[Data items]
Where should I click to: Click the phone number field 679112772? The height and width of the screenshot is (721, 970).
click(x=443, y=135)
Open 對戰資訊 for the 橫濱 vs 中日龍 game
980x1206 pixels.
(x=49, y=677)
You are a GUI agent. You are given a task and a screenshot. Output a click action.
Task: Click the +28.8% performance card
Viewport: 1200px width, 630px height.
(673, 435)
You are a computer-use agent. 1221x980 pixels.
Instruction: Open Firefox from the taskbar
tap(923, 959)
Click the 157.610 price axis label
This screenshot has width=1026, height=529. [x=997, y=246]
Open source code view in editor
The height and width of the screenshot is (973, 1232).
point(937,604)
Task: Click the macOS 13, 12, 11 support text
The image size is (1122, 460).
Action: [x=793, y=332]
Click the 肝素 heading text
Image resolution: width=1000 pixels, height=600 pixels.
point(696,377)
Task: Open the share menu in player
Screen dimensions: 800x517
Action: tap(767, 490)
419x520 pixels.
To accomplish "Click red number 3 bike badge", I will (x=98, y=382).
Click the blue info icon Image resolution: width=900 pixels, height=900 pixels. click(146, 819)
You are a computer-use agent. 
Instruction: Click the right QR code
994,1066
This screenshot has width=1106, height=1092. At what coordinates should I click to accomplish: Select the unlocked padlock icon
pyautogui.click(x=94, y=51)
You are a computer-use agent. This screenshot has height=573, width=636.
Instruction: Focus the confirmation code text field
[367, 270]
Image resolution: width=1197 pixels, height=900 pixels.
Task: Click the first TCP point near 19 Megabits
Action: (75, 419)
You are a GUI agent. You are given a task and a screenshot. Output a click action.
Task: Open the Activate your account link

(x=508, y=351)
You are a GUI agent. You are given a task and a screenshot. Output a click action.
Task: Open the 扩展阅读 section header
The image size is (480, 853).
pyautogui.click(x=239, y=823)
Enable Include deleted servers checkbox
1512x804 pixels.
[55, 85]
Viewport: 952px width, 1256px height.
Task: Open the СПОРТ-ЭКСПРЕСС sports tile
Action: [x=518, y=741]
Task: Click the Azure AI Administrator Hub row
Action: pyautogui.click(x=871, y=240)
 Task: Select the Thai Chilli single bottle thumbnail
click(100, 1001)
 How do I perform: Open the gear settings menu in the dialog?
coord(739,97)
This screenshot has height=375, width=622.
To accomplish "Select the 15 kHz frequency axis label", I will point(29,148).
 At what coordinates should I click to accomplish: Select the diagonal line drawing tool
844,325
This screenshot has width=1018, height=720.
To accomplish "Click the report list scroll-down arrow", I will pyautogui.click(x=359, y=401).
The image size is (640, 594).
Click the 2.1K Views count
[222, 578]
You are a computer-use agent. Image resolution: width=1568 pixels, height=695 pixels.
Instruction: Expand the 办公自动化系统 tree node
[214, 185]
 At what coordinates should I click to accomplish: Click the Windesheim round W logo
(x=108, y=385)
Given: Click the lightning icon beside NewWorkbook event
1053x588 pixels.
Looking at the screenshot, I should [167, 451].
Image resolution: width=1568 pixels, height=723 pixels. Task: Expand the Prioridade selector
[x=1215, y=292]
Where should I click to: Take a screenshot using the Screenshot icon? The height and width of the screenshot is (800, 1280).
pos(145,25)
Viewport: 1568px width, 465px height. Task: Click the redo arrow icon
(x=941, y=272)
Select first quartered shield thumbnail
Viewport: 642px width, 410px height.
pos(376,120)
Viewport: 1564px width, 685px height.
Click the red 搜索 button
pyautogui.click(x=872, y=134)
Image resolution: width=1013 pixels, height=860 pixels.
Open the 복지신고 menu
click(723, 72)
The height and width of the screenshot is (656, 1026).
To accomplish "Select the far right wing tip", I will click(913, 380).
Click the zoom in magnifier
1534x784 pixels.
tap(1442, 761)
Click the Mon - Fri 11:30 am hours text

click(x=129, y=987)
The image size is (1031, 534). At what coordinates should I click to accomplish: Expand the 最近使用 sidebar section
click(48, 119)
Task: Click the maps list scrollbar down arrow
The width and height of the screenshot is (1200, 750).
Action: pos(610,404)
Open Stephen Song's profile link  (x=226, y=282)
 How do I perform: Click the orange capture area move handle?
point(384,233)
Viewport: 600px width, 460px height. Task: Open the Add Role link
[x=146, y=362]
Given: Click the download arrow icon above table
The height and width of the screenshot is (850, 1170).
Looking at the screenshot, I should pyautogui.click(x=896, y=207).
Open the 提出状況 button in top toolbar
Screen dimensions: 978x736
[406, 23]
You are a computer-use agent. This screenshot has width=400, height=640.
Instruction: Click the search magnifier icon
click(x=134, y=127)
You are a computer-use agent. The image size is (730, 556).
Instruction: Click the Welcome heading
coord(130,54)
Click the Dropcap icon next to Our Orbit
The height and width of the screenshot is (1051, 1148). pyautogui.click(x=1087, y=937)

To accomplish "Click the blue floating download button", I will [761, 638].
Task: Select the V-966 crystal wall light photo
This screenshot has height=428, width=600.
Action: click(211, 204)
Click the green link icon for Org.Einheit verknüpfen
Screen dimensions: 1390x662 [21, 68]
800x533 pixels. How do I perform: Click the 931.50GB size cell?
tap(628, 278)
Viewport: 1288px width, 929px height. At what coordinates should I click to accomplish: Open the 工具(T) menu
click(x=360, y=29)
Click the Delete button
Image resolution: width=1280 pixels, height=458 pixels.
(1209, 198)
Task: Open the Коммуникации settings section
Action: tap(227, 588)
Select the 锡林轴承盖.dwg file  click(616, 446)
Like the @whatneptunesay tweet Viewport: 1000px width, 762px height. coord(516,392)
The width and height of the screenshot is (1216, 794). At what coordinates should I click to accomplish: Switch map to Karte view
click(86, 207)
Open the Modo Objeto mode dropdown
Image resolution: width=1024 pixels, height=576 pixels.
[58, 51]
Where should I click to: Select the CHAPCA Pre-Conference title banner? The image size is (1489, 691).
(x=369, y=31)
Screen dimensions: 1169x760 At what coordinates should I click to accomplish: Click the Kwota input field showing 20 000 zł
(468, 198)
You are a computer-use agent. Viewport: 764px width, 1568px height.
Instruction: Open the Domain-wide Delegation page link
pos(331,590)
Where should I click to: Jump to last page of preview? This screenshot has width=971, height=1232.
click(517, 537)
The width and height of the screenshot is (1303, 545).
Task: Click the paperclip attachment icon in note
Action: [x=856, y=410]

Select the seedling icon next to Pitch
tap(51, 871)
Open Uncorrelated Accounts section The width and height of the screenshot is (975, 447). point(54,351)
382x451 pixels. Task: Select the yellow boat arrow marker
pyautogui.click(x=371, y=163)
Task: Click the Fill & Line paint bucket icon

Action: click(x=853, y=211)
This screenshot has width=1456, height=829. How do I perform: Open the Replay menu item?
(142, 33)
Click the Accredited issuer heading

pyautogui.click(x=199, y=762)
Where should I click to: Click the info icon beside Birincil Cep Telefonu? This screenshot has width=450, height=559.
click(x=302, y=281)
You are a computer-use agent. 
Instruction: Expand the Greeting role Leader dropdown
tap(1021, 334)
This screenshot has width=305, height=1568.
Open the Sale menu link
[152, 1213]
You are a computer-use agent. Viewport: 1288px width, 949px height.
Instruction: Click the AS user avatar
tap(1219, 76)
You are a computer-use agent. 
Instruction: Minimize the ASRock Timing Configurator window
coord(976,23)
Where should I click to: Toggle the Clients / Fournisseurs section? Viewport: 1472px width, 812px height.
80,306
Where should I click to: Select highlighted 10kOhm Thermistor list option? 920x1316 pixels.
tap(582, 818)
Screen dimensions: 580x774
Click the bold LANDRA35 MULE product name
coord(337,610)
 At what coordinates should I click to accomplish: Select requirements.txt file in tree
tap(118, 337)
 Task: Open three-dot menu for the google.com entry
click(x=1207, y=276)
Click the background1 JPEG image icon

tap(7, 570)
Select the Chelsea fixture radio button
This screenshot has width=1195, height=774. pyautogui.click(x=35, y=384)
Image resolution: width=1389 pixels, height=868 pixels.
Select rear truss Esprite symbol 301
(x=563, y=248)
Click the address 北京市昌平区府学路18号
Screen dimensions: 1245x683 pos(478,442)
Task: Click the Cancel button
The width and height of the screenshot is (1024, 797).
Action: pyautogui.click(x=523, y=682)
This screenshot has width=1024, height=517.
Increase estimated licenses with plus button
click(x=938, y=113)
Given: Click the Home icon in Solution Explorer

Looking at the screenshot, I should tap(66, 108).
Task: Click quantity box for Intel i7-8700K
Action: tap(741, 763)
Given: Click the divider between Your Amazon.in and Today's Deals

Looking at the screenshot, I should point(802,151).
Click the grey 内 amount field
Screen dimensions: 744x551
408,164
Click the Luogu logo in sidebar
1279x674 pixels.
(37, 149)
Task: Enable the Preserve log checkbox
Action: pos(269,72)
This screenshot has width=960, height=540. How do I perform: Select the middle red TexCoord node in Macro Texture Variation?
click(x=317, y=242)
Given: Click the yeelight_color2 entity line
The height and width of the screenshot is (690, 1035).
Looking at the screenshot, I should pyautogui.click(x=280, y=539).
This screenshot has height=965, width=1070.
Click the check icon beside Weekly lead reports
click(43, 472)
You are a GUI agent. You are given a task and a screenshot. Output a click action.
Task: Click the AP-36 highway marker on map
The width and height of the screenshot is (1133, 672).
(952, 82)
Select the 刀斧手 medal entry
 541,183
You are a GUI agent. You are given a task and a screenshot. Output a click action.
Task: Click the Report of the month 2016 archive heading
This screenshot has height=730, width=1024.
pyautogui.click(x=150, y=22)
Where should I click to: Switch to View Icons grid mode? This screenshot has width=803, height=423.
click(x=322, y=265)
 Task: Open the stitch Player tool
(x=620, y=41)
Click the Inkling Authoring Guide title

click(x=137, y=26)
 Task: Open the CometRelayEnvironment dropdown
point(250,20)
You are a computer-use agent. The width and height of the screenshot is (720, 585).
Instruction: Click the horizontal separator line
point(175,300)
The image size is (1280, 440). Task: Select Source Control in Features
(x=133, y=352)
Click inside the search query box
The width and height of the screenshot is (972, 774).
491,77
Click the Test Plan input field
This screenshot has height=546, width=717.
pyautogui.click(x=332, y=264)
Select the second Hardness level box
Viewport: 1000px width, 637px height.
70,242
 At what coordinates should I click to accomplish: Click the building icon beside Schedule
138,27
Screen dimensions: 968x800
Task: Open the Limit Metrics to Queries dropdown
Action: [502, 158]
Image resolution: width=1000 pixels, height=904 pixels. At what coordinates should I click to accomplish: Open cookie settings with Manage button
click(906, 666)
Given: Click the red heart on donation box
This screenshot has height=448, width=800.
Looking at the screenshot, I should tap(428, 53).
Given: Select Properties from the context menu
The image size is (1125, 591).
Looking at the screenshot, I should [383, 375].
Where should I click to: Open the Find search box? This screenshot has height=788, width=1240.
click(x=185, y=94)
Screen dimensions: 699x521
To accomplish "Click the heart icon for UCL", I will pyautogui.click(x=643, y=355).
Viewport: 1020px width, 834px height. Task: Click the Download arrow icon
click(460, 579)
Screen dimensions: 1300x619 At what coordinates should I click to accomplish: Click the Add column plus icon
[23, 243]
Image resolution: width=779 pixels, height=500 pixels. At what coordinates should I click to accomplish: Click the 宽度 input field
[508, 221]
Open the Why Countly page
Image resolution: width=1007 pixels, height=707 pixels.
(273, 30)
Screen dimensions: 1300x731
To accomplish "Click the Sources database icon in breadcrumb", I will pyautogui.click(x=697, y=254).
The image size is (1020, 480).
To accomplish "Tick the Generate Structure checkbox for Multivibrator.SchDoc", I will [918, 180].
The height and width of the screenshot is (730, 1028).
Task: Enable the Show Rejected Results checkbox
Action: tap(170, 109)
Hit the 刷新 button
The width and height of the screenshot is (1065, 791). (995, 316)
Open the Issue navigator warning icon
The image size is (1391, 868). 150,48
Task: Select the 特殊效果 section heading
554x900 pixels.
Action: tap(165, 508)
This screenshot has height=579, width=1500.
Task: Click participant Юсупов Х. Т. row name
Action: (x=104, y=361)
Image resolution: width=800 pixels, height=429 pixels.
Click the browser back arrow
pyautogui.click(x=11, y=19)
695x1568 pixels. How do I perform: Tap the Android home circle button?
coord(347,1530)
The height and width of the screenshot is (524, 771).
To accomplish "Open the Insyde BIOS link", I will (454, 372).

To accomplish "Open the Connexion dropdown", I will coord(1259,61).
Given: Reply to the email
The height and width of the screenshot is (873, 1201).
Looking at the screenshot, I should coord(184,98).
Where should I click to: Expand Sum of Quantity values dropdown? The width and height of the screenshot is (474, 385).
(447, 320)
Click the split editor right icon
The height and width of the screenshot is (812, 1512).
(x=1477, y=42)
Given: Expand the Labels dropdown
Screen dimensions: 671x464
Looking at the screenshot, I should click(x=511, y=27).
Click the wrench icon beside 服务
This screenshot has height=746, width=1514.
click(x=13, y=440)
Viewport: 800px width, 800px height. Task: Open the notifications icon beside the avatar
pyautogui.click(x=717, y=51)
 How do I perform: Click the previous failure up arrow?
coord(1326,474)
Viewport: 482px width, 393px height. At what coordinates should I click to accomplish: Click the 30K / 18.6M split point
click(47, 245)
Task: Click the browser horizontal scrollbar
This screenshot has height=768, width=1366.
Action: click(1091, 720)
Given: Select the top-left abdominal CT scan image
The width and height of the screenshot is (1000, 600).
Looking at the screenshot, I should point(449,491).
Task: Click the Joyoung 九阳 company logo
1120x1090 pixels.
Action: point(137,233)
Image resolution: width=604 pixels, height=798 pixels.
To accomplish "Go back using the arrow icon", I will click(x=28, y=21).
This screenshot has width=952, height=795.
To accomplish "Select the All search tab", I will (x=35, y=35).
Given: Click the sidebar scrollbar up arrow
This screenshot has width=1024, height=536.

→ **Your objective**
Of the entries listed above, reproduce only the lines starting at the line containing "Click the 2.1K Views count" and ending at the line containing "Viewport: 1564px width, 685px height.". Include both, exactly as they stand.

→ **Answer section**
Click the 2.1K Views count
[222, 578]
You are a computer-use agent. Image resolution: width=1568 pixels, height=695 pixels.
Instruction: Expand the 办公自动化系统 tree node
[214, 185]
 At what coordinates should I click to accomplish: Click the Windesheim round W logo
(x=108, y=385)
Given: Click the lightning icon beside NewWorkbook event
1053x588 pixels.
Looking at the screenshot, I should [167, 451].
Image resolution: width=1568 pixels, height=723 pixels. Task: Expand the Prioridade selector
[x=1215, y=292]
Where should I click to: Take a screenshot using the Screenshot icon? The height and width of the screenshot is (800, 1280).
pos(145,25)
Viewport: 1568px width, 465px height. Task: Click the redo arrow icon
(x=941, y=272)
Select first quartered shield thumbnail
Viewport: 642px width, 410px height.
pos(376,120)
Viewport: 1564px width, 685px height.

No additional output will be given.